Chapter 5:43-48 (ESV) - “You have heard that it was said, ‘You shall love your neighbor and hate your enemy.’ But I say to you, Love your enemies and pray for those who persecute you, so that you may be sons of your Father who is in heaven. For he makes his sun rise on the evil and on the good, and sends rain on the just and on the unjust. For if you love those who love you, what reward do you have? Do not even the tax collectors do the same? And if you greet only your brothers, what more are you doing than others? Do not even the Gentiles do the same? You therefore must be perfect, as your heavenly Father is perfect.”
Question to consider: Who did the people consider their enemies?
After commanding the crowds to show mercy, even to Roman soldiers who mistreated them, Jesus added today’s shocker to it. Jesus recognized that the Law could be summed up as “You shall love the Lord your God with all your heart and with all your soul and with all your might,” (Deuteronomy 6:5) and “You shall love your neighbor as yourself.” (Leviticus 19:18) However, He doesn’t leave it there because the scribes and religious leaders inevitably began to debate about who was to be considered their neighbor. The full verse in Leviticus 19:18 was, “You shall not take vengeance or bear a grudge against the sons of your own people, but you shall love your neighbor as yourself: I am the Lord.” So, they used “sons of your own people” to limit the idea of “neighbor” to the circumcised. It was then okay to call the uncircumcised “enemy,” and hate them.
The very one who wrote the Law was standing before the people of Israel in flesh and giving them His intention behind the word neighbor: it included their enemies. It should not have been a shock to them, for God’s promise to Abraham was a plan to bless “all nations.” Israel was always meant to be a light to the Gentiles and not consider them their enemy.
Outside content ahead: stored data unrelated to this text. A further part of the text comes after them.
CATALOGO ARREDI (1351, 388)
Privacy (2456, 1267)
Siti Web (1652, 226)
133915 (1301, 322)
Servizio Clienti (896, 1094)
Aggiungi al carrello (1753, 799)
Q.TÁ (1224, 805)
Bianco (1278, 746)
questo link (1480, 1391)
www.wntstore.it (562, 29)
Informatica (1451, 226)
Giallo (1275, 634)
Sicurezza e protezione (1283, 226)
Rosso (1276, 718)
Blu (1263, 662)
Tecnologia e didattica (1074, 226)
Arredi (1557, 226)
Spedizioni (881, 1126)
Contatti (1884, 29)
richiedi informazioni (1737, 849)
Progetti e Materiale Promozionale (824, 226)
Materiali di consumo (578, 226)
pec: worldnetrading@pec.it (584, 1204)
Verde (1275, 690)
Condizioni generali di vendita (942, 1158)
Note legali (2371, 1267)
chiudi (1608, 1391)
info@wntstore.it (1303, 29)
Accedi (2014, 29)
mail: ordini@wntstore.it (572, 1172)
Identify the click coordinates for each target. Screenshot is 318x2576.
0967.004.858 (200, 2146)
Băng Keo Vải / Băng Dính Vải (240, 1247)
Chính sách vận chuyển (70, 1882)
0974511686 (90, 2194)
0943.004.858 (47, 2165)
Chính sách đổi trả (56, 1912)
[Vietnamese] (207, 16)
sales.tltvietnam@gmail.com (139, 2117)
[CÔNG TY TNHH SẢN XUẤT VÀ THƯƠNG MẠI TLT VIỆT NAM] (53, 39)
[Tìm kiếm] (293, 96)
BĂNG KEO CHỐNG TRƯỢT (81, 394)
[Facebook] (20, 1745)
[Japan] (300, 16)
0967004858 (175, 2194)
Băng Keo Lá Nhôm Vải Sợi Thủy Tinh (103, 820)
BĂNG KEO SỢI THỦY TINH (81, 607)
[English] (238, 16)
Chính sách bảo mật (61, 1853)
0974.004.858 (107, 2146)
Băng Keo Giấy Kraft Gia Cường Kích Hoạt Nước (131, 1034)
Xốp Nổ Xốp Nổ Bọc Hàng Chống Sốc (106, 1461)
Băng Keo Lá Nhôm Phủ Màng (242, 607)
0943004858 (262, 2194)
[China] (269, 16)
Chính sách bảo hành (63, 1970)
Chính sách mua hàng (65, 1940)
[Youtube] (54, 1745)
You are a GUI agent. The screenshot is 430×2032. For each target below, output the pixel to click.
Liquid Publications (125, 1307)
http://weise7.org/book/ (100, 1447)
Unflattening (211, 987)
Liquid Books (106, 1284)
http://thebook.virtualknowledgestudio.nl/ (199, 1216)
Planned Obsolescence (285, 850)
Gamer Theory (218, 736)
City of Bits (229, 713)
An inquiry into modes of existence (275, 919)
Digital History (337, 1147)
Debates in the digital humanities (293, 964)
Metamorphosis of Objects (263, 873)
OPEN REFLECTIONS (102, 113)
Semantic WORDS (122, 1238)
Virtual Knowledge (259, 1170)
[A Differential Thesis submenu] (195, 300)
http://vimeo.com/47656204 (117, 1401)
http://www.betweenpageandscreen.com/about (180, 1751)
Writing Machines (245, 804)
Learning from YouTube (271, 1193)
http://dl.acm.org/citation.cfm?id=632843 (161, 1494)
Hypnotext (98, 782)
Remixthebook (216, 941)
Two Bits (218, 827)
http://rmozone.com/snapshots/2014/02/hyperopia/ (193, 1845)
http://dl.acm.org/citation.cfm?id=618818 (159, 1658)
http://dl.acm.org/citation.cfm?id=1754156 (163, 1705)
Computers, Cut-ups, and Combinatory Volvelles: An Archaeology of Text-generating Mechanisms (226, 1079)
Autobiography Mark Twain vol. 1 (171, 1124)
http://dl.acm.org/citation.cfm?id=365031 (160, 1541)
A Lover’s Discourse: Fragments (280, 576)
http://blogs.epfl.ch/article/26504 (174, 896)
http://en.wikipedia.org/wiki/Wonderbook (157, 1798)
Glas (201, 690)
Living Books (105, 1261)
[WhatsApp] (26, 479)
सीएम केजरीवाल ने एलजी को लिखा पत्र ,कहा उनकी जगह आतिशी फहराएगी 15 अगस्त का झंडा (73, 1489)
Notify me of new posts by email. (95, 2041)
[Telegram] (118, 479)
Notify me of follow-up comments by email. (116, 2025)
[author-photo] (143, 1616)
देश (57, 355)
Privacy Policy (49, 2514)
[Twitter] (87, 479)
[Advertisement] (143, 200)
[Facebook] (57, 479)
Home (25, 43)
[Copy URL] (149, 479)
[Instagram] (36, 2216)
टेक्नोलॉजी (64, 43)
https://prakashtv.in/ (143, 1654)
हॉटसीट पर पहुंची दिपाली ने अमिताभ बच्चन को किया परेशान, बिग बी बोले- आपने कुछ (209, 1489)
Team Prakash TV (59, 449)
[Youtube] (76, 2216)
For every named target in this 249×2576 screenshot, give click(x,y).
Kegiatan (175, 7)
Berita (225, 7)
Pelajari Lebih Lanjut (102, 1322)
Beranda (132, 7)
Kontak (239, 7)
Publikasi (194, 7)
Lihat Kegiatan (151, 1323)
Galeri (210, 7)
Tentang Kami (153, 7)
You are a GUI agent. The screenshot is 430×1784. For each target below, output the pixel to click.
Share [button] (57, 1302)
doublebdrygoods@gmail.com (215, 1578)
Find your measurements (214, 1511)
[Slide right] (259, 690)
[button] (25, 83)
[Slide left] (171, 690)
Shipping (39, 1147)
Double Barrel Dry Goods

Praise God for this because at one time, we were all His enemies, and if we lived long enough before coming to Christ, chances are we persecuted those who belonged to Christ and cursed Christ Himself. While Jesus was being nailed to a cross, He continually prayed, “Father forgive them for they know not what they do,” while they drove in the nails, cast lots for His clothes, and mocked Him as the king of the Jews.
Those who listened to this sermon would definitely be understanding at this point that one must be more righteous than the scribes and Pharisees to be worthy to enter the Messiah’s kingdom. I know I have fallen short of this command. I have not been perfect as my heavenly Father is perfect.
Jesus was the only one in history who was worthy of the kingdom of heaven. He was perfect as His heavenly Father is perfect. This is why salvation belongs to Him alone, and the people to which He gives it. He came to take our sin and pay its cost on the cross in order that we may receive the gift of His righteousness. This is the cost of our citizenship in His kingdom.
Dear Lord, thank You for paying the price for us to be citizens in Your kingdom. Now that we have received Your righteousness, we ask Your Holy Spirit to help us grow into it. Help us to love those who are enemies of the cross and pray for them even though they may persecute us so that one day, they may praise Your holy name. Amen.